Je saute d'abord afin de réceptionner Jade. Les balles fusent, pour autant elles ne nous touchent pas encore... Je tends les bras et implore ma femme de sauter. Elle a peur, je le vois dans son regard qui est comme celui d'un enfant qui doit pour la première fois se jeter à l'eau.

Je l'encourage, elle m'écoute et finit par sauter. J'amortis sa chute de mes bras musclés. Cela a servi de faire l'armée...

Nous nous laissons ensuite glisser sur ce tas de morts alors qu'autour de nous, des gens comme nous se précipitent en courant vers les pistes de décollage.

Alors que je tiens toujours fermement la main de ma femme, les derniers mètres me semblent éternels. À bout de souffle, je la sens ralentir le pas. Cette chaleur moite n'arrange rien. Nous suons à grosses gouttes, nos vêtements sont trempés à la fois par notre sueur, celle des uns et des autres, mais aussi par le sang des infortunés.

Une nouvelle fusée décolle. Le souffle chaud et sec de la fusion provoquée par la mise en marche des réacteurs nous repousse vers le large alors qu'une épaisse fumée blanche vient envahir cette plaine dénudée d'arbre.

Jade trébuche en criant. Je m'arrête et me tourne vers elle, je la vois se tenir la cheville. Elle se l'est tordue. Elle tente de se relever, je l'encourage à continuer la course. Elle essaye, en vain, elle tombe de douleur.

Je me retourne, considère l'ultime fusée qui subsiste sur cette planète, puis regarde à nouveau ma femme, paniqué. Il nous reste environ deux cents mètres. On ne peut pas s'arrêter si proche du but, c'est inenvisageable. Je l'aide alors une nouvelle fois à se relever par la force de mes deux bras. Cela a pour effet d'exacerber ma douleur au mollet qui ne cesse de se vider de son sang.

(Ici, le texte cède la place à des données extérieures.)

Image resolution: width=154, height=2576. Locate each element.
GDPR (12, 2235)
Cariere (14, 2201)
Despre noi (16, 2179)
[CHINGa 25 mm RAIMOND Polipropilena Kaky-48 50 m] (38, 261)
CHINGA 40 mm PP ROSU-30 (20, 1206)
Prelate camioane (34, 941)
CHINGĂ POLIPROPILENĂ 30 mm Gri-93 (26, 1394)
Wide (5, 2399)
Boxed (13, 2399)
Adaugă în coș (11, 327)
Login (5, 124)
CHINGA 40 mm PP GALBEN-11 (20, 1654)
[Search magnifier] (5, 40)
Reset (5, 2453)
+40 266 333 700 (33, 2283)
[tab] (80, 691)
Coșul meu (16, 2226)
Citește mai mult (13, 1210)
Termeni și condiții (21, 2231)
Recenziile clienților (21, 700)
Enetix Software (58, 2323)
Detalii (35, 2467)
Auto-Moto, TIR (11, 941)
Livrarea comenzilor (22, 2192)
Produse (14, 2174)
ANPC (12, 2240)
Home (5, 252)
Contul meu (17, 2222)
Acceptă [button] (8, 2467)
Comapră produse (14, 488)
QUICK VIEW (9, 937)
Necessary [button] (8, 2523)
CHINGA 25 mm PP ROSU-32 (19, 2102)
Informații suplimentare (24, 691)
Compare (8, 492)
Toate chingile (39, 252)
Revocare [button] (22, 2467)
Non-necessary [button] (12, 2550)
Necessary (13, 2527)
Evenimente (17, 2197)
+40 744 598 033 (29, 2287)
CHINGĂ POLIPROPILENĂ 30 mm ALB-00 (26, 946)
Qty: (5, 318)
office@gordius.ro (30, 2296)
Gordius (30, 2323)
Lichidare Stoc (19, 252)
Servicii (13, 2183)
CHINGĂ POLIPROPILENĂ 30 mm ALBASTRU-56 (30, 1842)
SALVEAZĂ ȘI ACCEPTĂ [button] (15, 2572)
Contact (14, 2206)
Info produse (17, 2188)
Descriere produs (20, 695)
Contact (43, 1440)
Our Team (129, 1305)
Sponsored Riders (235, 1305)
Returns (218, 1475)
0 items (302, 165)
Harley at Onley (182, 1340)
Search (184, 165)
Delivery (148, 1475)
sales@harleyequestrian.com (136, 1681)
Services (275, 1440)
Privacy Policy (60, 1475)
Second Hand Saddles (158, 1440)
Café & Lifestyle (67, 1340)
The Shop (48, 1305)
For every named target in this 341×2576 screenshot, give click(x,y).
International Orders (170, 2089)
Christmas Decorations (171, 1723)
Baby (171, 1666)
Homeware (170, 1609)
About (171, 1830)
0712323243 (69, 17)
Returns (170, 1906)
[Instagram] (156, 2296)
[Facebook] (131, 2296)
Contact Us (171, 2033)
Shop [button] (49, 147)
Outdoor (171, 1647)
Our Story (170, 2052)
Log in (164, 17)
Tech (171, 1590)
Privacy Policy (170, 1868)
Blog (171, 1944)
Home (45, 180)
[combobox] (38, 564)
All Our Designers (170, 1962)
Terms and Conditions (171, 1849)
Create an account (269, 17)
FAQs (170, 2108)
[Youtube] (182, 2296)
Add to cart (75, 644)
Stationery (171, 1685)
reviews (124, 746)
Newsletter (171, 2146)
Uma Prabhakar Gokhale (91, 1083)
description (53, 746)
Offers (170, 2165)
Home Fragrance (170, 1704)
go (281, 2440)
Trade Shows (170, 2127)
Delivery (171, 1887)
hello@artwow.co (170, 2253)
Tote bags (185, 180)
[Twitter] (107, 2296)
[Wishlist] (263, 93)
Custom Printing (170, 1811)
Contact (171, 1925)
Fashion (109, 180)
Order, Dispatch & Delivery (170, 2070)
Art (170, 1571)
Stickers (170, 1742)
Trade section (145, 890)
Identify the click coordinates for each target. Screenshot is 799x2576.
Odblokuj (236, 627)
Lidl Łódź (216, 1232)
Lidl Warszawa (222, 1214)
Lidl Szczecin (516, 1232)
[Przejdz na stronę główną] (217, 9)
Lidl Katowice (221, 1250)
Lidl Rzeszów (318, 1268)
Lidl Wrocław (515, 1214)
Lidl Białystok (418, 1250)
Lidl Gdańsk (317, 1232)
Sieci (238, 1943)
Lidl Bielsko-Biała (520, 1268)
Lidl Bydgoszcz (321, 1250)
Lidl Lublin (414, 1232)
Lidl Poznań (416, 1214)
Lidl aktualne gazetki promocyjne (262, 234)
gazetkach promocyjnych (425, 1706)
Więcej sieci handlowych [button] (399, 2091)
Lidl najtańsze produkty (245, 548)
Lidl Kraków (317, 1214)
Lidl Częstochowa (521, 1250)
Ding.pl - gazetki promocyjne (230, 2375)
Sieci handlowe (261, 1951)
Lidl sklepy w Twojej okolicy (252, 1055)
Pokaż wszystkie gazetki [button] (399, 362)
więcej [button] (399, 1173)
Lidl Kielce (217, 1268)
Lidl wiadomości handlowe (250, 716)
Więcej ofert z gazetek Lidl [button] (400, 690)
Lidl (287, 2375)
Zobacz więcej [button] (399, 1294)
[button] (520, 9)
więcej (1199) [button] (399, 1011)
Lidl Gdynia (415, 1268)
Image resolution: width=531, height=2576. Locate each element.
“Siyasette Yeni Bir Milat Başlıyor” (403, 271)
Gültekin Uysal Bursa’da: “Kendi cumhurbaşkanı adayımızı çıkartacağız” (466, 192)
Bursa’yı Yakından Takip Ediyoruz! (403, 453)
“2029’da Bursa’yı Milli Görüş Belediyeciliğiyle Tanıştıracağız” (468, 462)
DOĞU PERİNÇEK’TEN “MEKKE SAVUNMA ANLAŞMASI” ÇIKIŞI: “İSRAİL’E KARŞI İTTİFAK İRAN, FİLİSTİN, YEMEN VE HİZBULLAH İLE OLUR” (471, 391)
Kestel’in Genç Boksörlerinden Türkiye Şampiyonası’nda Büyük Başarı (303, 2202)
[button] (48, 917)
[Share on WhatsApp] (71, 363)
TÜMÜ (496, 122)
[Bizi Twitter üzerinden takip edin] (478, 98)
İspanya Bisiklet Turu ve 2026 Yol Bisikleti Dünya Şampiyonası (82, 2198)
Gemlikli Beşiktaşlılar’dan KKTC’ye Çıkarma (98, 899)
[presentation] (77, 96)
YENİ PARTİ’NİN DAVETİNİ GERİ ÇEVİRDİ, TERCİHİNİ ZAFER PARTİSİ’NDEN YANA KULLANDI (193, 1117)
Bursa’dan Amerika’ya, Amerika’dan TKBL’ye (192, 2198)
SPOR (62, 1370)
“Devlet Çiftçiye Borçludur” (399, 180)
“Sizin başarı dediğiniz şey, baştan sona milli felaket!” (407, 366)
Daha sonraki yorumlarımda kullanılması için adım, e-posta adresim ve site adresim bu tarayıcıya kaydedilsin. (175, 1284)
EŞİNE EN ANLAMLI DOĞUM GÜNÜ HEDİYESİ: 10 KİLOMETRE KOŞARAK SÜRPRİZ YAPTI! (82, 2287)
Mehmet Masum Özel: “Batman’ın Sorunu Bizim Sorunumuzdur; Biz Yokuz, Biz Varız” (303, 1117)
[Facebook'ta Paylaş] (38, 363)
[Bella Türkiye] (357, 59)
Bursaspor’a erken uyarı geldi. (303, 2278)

Puis nous courons sans nous arrêter. Mon cœur tape violemment dans la cage thoracique comme s'il voulait sortir de mon corps. Les yeux me piquent à cause de la sueur qui se faufile dans ses interstices. Je crie de fureur, de douleur, de peur. Plusieurs personnes, plus rapides que nous, nous dépassent. Destin ou pas, ils prennent tous une balle en pleine tête, car des forces de l'ordre sont positionnées devant la fusée afin de contenir les individus qui ont été assez chanceux pour survivre jusque là.

Cette fois, ma jambe droite me lâche à quelques mètres du projectile qui doit nous emmener vers l'espace. J'ai perdu trop de sang... Ma chute nous sauve, ma femme et moi, alors que les personnes qui nous entouraient succombent suite à l'impact de plusieurs balles dans leur corps.

Alors que j'essaye de me relever dans ce champ de bataille où la fumée nous empêche de voir à plus de cent mètres au loin, la douleur à mon mollet s'intensifie et ma tête se met à tourner violemment.

Je comprends alors que même avec la meilleure volonté du monde : celle de vivre, je ne pourrai atteindre la fusée sans l'aide de quelqu'un. Ma femme, elle, parvient finalement à se redresser malgré la douleur à la cheville. Elle prend ma main et me tire pour m'aider à me lever, en vain, elle n'a pas assez de force.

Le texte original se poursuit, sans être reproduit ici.